-- Problem details --
Your task is to filter the entries and copy every line containing the string "will".

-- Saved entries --
---

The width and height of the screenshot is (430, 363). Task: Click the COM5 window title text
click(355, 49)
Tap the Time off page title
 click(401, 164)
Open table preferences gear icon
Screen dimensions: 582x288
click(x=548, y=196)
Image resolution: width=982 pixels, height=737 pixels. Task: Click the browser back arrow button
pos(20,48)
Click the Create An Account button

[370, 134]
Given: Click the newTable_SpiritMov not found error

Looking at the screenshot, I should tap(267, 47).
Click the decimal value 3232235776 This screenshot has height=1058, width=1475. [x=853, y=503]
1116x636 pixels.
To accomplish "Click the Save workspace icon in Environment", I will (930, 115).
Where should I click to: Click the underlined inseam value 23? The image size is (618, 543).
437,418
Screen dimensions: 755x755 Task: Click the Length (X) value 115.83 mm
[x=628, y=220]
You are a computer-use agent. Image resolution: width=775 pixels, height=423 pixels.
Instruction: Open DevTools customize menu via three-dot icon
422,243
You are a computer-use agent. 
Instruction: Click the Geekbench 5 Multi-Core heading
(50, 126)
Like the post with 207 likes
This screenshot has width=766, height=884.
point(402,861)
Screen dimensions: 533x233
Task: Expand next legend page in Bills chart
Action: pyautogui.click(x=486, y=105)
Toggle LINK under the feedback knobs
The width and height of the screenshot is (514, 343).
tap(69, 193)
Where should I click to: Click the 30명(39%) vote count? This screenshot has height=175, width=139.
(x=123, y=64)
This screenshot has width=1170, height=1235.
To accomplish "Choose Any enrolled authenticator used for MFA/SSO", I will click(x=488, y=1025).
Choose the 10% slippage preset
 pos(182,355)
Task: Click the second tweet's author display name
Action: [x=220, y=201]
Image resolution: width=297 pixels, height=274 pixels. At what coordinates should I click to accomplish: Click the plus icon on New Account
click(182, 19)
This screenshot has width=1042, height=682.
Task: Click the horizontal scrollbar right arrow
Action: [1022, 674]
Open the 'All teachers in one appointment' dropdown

---

-- Result for this task --
To accomplish "Click the Save workspace icon in Environment", I will (930, 115).
To accomplish "Choose Any enrolled authenticator used for MFA/SSO", I will click(x=488, y=1025).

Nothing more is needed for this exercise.